Technology

For 2QFY2016, Dr Reddys Laboratories (DRL) posted in line sales while the net
profit growth exceeded our estimates. The company posted an 11.2% yoy growth
in sales to Rs3,989cr V/s Rs4,000cr expected and V/s Rs3,588cr in 2QFY2015,
mainly driven by global generics. On the operating front, the EBIT margin came
in at 22.4% V/s 18.7% expected and V/s 17.3% in 2QFY2015, driven by the
expansion in gross margins (285bps) and SG&A and R&D expenditure growing
only moderaly, which is by 3.6% and 8.8% yoy, respectively.

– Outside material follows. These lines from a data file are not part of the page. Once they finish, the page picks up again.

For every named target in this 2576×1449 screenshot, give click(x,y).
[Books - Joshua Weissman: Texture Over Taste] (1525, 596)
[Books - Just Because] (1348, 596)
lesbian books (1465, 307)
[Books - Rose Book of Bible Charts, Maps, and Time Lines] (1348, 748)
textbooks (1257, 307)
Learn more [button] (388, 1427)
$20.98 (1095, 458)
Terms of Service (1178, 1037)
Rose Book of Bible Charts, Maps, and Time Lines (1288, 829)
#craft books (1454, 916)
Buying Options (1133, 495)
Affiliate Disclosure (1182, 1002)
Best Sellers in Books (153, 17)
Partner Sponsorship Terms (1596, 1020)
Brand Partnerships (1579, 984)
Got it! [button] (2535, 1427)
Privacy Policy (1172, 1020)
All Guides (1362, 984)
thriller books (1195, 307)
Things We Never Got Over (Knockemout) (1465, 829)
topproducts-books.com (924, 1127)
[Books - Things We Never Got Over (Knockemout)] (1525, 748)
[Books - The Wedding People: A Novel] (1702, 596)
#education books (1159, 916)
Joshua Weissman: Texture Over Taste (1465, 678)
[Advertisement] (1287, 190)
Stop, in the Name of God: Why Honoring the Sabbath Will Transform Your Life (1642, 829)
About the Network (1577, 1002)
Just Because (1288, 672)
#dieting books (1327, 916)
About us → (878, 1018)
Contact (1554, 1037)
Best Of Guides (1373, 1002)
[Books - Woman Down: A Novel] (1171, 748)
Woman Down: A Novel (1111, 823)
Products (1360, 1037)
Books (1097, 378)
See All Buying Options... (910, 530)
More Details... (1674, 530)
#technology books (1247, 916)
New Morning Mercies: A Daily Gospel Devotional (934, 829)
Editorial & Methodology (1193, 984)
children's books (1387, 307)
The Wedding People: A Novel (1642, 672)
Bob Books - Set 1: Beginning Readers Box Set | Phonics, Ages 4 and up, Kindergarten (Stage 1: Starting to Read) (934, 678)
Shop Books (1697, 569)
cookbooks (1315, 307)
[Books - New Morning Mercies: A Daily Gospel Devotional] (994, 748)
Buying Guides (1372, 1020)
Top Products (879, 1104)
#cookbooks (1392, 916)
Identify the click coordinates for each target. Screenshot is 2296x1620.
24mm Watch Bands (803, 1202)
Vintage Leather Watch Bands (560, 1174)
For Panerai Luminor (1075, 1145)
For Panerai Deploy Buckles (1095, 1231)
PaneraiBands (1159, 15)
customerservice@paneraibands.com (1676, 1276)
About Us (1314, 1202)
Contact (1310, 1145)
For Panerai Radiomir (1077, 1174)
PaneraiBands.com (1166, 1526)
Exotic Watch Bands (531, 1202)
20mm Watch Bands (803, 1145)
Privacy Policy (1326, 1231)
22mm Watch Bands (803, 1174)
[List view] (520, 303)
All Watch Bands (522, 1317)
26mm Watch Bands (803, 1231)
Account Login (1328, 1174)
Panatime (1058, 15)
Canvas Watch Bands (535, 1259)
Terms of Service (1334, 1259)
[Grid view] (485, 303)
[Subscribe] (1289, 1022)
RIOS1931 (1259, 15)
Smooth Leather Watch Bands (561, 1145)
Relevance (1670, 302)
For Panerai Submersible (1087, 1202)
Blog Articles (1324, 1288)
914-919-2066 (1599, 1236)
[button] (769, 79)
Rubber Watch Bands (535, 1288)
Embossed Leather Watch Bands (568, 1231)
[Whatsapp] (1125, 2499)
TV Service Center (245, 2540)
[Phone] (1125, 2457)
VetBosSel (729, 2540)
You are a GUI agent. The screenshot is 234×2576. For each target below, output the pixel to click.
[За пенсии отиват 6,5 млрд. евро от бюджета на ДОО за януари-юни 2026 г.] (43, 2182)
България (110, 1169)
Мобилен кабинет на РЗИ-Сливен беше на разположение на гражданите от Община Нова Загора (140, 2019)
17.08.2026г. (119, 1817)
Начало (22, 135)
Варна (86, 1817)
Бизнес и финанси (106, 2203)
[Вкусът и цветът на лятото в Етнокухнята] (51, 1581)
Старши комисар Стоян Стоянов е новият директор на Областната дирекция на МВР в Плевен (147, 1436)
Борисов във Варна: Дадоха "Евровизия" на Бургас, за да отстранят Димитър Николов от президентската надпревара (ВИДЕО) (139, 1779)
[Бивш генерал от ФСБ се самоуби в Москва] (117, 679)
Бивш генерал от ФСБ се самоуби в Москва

Thus, the net profit
came in at Rs722cr V/s Rs631cr expected and V/s Rs574cr in 2QFY2015, a yoy growth
of 25.7%. After the warning letters for its three facilities, the stock has corrected,
making valuations attractive. Thus we recommend a Buy rating on the stock.
Results better on operating front: The company posted an 11.2% growth in sales
to Rs3989cr V/s Rs4,000cr expected and V/s Rs3,588cr in 2QFY2015, mainly driven
by global generics. Global generics (Rs3,276.8cr) posted a growth of 15% yoy,
while PSAI (Rs591.8cr) posted a dip of 7% yoy. In global generics, the key markets-
USA, Europe, India and Emerging markets, posted a growth of 32%, 65%, 14%
and -22% yoy, respectively. On the operating front, the EBIT margin came in at
22.4% V/s 18.7% expected and V/s 17.3% in 2QFY2015, driven by expansion in
gross margins (285bps) and moderate growth in SG&A and R&D expenditure,
which rose by 3.6% and 8.8% yoy, respectively. Thus, the net profit came in at
Rs722cr V/s Rs631cr expected and V/s Rs574cr in 2QFY2015, a yoy growth of 25.7%.
Outlook and valuation: We expect net sales to grow at a CAGR of 14.9% to
Rs19,575cr and adjusted EPS to record a 17.2% CAGR to Rs178.8 over
FY2015-17E. On back of valuations, we recommend a Buy rating on the stock.